Kaskara Sgrada bir antrakinon purgatiftir. Gebelikte kullanımında bir risk ile ilgili veri çıkmamıştır. Gebeliğin herhangi bir dönemimde ilacı kullanan annelerin yeni doğan bebeklerinde benign tümörlerin görülme sıklığında artış bidirilmiş isede kesin olarak bu veriler doğrulanmamıştır.Laktasyonda kullanımı ile ilgili bir kontrendikasyon ise tanımlanmaıştır.

Kasantranol (C ) bir Kaskara türevi olup kaskara gibi gebelik ve laktasyonda kullanımında bir risk tanımlanmamıştır.

Senna (Senokot) ( C ):


Senna doğal bitkisel bir derivedir. Pürifiye formu bir laksatif olarak kullanılır. Sennosid A ve sennosid B glikozidlerinden oluşur. Auerbach plexusunu peristalsismi arttırmak üzere stimüle eder. Hayvan ve insan çalışmalarında teratojenik olmadığı gösterilmiştir. Laktasyonda kullanımı konusunda bir yan etki saptanmamıştır. Güvenle kullanılabilir.

Fenolftalein (C) :


Barsakların peristaltik aktivitesini arttıran stimülan bir laksatiftir. Fenolftalein içeren
laksatiflerde ek laksatiflerde mevcuttur. Gebelik veya laktasyon döneminde kullanıma dair bir kontrendikasyon tanımlanmamıştır.

Dokusat sodyum;kalsiyum ve potasyum ( C ):


Dokusat sodyum bir feçes yumuşatucudur. Kullanımında major doğumsal defektler tanımlanmıştır (%3;9). Uzun süreli kullanımında hipomagnesemiye yol açmaktadır. Laktasyonda kullanımı konusunda kontrendikasyon belirtilmemiştir.

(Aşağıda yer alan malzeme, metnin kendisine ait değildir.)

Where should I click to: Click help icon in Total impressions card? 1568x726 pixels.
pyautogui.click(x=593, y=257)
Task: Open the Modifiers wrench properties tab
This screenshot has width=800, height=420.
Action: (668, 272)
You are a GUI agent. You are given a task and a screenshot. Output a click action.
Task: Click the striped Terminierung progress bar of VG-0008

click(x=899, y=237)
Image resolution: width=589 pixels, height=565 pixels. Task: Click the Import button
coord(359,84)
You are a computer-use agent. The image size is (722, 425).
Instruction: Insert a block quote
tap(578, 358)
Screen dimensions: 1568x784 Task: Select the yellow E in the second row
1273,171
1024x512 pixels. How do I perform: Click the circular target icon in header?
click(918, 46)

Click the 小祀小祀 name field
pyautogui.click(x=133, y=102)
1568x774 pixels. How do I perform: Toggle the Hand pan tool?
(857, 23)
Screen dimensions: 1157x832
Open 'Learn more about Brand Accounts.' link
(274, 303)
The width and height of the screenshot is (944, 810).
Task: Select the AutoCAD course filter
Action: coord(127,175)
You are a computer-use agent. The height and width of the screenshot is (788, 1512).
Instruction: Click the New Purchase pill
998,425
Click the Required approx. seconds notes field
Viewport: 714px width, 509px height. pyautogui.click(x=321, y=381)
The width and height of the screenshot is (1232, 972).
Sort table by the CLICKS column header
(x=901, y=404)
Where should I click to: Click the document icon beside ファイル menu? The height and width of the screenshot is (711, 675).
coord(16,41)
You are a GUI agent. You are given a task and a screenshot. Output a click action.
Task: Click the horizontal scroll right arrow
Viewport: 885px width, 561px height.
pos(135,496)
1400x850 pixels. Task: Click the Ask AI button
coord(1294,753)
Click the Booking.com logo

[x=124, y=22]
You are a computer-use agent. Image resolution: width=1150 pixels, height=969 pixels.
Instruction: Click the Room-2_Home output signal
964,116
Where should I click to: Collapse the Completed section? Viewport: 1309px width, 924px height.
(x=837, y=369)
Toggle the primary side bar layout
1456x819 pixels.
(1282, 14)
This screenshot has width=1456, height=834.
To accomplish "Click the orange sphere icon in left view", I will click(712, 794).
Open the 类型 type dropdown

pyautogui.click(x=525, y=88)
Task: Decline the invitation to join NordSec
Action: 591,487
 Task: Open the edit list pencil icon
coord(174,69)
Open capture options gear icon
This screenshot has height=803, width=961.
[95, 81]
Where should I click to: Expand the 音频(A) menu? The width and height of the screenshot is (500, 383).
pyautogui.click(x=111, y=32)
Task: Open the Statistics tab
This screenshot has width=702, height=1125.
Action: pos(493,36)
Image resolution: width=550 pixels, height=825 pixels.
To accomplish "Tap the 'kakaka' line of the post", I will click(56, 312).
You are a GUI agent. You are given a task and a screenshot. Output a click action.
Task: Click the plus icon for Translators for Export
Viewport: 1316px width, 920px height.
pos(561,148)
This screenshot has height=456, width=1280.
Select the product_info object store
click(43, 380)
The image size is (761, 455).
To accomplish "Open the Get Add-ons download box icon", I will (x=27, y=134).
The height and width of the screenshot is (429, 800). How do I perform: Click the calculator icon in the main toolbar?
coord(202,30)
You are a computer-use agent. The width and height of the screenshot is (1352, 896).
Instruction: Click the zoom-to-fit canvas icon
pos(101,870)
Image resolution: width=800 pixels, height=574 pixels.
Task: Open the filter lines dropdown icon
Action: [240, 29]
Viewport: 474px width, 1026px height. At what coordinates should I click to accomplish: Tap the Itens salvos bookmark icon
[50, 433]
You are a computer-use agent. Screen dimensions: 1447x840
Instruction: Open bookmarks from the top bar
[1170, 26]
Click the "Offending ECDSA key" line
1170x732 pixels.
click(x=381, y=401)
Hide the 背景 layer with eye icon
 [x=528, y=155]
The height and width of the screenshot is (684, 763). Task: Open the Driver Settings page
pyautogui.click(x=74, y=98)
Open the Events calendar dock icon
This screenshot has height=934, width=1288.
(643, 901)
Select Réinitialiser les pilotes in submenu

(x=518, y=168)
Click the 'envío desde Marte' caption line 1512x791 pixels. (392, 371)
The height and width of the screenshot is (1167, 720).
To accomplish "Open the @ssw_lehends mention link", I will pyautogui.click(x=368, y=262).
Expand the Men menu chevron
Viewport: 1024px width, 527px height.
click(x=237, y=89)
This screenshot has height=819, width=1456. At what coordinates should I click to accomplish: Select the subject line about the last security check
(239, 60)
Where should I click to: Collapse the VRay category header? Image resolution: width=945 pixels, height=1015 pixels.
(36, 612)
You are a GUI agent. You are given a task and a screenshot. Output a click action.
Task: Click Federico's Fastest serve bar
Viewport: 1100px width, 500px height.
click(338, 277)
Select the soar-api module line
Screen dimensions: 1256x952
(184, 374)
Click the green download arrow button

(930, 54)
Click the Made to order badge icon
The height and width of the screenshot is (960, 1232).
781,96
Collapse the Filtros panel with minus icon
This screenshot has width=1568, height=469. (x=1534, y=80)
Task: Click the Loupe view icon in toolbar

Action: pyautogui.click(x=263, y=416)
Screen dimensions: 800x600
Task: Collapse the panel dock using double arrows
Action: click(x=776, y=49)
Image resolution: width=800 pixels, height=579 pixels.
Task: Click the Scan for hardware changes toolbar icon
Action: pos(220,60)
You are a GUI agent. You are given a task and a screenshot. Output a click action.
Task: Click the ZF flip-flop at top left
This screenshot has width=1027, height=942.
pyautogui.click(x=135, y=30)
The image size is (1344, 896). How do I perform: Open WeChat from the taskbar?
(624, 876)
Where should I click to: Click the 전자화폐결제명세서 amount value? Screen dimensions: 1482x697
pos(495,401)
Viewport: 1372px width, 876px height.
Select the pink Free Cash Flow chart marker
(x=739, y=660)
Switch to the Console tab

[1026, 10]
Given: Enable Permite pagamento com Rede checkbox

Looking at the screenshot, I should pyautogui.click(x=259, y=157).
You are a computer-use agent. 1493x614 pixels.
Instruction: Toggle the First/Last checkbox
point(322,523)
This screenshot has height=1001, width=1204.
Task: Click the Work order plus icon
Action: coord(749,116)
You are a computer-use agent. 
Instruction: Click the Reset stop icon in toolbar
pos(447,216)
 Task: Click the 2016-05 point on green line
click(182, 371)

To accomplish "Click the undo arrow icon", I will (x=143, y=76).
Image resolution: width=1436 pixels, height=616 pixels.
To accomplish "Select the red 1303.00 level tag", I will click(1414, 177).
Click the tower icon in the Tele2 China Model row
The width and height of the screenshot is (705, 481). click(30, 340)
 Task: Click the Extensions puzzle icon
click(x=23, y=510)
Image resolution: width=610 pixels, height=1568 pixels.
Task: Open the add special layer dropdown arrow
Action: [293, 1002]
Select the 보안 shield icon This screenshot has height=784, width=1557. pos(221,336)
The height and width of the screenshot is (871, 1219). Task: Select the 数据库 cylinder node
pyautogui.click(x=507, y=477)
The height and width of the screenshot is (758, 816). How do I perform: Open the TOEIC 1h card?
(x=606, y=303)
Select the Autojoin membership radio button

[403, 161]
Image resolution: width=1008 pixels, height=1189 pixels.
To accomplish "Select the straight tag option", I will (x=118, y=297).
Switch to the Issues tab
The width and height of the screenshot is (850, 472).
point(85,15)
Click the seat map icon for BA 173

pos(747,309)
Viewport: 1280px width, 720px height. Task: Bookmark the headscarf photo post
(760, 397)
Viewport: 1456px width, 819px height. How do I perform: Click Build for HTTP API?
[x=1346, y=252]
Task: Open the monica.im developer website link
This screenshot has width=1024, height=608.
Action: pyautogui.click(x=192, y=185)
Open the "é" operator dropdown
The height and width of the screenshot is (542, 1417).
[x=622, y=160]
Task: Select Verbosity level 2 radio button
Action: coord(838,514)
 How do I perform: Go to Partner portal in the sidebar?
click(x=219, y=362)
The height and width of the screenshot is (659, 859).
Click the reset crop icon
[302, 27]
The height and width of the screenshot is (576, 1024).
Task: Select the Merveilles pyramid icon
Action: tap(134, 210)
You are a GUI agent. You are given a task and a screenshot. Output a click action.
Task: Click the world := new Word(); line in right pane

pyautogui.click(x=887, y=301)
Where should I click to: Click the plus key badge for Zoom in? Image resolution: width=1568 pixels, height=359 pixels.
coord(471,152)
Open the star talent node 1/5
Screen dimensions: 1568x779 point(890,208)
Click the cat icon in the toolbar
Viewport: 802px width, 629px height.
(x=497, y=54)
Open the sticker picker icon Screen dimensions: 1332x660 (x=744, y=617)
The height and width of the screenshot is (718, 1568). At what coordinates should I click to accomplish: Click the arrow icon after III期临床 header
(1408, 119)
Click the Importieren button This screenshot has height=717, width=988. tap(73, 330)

Psyllium hidrofilik musilium ( Metamusil):


Gebelik ve laktsayonda kullanılan laksatifler içerisinde en güvenilir olan forme edici laksatiftir.

ANTİDİAREİK İLAÇLAR:


Difenoksilat (Lomotil) ( C ):


Difenoksilat antiperistaltik bir ajan olup kimyasal olarak narkotik meperidin ile ilişkilidir. Hayvan denemelerinde insana uygulanan dozun 50 misli kullanıldığında fertilite bozukluğu ile karşılaşılmış iken insan denemelrinde böyle bir problem kaydedilmemiştir. Teratojenite saptanmamıştır. Difenoksilik asit metabolitinin süte geçtiği bilinmektedir. Sıklıkla atropin ile kombine olarak bulunduğundan laktasyonda difenoksilatın dikkatli kullanılması önerilmektedir.

Loperamid ( İmodium ) (B):


Sentetik bir antidiareik ajan olarak motiliteyi azaltıcı etkisi vardır. İlk trimestirde kullanımında kardiyovasküler doğumsal anormallikler ile ilişkili olduğu bildirilmiştir. Bu kuşkular nedeni ile ilk trimestirde kullanımı yönünden risk olduğu düşünülmektedir. Laktasyonda kullanımı konusunda yeterli veri mevcut değildir.

Paregorik (B):


İçinde opüum;kamfor;gliserin etanol benzoik asid ve amise yağı içerir. Gebelikte ve laktasyonda kullanımında bir risk tanımlanmamıştır. Opium içermesi nedeni ile lakstasyonda yeni doğan için potansiyel risk olabileceği göz önünde bulundurulmalıdır.